### [AIM OF THE EXERCISE]
Put everything in the material from the line containing "You are a computer-use agent. Screen dimensions: 1024x589" down to the line containing "Action: (231, 153)", both included, into a numbered list, leaving out any blank lines.

### [GIVEN ENTRIES]
>>

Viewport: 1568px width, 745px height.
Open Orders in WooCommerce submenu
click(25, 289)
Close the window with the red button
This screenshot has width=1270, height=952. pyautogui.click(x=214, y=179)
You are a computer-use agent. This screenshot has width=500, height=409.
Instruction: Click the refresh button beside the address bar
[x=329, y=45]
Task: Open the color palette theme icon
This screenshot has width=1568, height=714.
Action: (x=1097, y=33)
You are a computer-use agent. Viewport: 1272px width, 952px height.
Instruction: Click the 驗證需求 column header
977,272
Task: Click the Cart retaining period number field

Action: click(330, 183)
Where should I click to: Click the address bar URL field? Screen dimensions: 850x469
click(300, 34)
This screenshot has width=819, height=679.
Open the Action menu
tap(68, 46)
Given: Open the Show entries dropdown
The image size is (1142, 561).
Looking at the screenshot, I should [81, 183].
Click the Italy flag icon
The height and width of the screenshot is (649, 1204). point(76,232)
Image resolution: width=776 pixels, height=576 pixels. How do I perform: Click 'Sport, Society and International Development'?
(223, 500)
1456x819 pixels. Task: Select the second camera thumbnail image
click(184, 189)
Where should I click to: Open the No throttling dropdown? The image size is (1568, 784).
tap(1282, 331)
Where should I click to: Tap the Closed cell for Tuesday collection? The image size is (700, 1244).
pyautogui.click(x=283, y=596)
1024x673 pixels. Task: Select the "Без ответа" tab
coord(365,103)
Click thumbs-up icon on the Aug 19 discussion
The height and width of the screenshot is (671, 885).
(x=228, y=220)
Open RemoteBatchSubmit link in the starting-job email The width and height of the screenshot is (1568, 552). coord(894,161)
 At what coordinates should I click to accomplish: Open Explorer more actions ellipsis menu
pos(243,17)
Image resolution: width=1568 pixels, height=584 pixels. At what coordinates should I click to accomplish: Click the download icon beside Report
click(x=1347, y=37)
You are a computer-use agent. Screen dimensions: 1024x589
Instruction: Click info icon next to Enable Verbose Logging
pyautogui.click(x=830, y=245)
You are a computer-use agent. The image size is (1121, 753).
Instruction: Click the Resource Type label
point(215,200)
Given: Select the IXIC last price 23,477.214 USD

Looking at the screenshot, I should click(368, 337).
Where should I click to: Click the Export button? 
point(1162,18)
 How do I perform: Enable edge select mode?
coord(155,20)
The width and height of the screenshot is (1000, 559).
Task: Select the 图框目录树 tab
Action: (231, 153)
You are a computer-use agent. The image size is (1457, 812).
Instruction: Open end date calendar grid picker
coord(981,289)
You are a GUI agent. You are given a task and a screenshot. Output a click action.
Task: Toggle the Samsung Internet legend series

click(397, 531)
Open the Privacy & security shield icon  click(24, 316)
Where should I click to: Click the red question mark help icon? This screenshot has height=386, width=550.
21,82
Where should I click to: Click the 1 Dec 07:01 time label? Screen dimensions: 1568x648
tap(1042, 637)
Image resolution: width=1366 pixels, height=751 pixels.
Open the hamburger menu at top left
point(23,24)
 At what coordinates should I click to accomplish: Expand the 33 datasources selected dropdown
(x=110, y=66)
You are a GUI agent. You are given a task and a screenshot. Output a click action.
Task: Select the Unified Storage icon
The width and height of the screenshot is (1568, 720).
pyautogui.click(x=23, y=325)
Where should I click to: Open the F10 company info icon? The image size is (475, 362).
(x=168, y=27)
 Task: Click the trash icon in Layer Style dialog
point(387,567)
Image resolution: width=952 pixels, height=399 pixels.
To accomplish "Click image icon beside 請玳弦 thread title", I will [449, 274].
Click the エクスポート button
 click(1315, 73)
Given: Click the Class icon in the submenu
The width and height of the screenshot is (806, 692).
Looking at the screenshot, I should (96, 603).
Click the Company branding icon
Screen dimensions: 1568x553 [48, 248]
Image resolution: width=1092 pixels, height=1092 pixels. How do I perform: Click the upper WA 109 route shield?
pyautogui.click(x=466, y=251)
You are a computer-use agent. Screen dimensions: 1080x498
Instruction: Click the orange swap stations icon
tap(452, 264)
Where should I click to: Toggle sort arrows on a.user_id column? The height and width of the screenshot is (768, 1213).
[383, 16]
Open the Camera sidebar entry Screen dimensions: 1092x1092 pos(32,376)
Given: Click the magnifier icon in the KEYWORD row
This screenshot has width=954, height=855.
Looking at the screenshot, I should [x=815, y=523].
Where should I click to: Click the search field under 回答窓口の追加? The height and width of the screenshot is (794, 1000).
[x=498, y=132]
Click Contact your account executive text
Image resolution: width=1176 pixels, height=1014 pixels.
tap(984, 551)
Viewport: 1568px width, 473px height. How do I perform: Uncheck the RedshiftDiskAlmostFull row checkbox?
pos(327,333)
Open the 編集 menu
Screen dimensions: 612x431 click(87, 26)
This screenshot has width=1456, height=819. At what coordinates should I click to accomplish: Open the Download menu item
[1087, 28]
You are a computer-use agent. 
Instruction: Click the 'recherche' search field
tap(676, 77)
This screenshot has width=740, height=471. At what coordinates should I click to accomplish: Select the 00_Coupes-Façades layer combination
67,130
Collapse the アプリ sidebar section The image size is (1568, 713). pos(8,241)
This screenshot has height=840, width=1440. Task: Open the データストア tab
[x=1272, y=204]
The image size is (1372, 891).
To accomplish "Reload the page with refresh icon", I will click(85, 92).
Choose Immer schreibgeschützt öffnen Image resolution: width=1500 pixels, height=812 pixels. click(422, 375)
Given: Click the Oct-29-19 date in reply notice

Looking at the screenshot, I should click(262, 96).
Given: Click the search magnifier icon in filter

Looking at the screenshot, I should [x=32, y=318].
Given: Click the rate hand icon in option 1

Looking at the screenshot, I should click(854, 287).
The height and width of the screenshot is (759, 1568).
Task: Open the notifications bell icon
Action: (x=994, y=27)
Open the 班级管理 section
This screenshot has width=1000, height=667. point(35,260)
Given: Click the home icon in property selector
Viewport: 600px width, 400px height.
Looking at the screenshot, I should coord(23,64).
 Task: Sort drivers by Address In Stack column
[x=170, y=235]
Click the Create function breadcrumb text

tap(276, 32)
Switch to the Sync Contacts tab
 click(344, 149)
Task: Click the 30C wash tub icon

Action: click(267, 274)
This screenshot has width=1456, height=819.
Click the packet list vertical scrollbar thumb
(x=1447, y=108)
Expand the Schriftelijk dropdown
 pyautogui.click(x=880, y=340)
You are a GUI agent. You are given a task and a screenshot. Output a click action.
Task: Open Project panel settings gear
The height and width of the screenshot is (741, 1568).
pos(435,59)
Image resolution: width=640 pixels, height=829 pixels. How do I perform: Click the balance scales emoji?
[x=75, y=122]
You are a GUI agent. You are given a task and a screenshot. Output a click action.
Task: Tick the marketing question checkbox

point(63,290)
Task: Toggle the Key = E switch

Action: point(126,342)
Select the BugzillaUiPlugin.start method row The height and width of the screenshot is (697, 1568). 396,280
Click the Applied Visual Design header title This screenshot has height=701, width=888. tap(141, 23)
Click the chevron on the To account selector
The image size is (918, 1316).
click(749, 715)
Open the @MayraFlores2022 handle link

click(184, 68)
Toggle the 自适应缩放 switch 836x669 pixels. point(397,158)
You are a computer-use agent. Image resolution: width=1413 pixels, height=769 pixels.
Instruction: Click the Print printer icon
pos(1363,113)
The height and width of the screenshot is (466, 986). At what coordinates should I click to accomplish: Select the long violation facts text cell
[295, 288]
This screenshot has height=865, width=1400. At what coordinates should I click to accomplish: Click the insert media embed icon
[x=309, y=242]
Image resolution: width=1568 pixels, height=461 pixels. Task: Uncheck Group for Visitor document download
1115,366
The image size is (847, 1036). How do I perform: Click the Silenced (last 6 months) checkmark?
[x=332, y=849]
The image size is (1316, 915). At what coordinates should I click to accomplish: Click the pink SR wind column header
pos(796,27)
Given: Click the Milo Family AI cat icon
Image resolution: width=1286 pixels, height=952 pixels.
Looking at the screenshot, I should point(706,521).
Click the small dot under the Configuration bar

<<

### [EXERCISE RESPONSE]
1. You are a computer-use agent. Screen dimensions: 1024x589
2. Instruction: Click info icon next to Enable Verbose Logging
3. pyautogui.click(x=830, y=245)
4. You are a computer-use agent. The image size is (1121, 753).
5. Instruction: Click the Resource Type label
6. point(215,200)
7. Given: Select the IXIC last price 23,477.214 USD
8. Looking at the screenshot, I should click(368, 337).
9. Where should I click to: Click the Export button? 
10. point(1162,18)
11.  How do I perform: Enable edge select mode?
12. coord(155,20)
13. The width and height of the screenshot is (1000, 559).
14. Task: Select the 图框目录树 tab
15. Action: (231, 153)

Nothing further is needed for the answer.